After Jones allowed a leadoff homer to Nick Esasky in the sixth and then walked Kurt Stillwell, Bowa approached him. Other infielders began to gather, as is traditional, but suddenly Bowa was shooing them away, telling them to mind their own business. He wanted it to be just him and the kid.

“I didn’t want anybody else hearing what I wanted to tell Jimmy,” Bowa said.

Said Jones: “He told me he didn’t care what the next guy (McGriff) did, even hit a homer, as long as I went after him hard.”

McGriff singled to left and Bowa was immediately back on the mound and his pitcher was gone. Jones had already been involved in losing that 11-2 lead in Atlanta, and he lost a 5-0 lead against Houston, so Bowa was taking no chances.

“I’m going to keep giving him every opportunity,” said Bowa, who has constantly been frustrated with what he sees as Jones’ lack of a killer instinct. “Maybe we’re bumping our heads against the wall; maybe he really is a long reliever.

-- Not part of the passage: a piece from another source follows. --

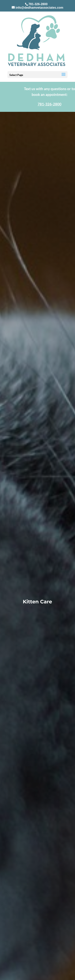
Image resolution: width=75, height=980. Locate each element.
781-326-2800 (38, 4)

But at the end of the season, no way he’s going to say he didn’t have a chance.”

Padre Notes

As expected, starter Andy Hawkins has been placed on the 15-day disabled list, retroactive to July 26, with continued tendinitis in his right shoulder. “They (doctors) hope the couple of weeks of rest will help,” Manager Larry Bowa said. “They don’t want him touching a ball, and they’ll see what happens then.” In his place, in a rather bold stroke, the Padres will bring up and start 23-year-old left-hander Eric Nolte from Double-A Wichita, where he was 4-2 with a 2.88 ERA in 10 starts after beginning the year at Class-A Reno.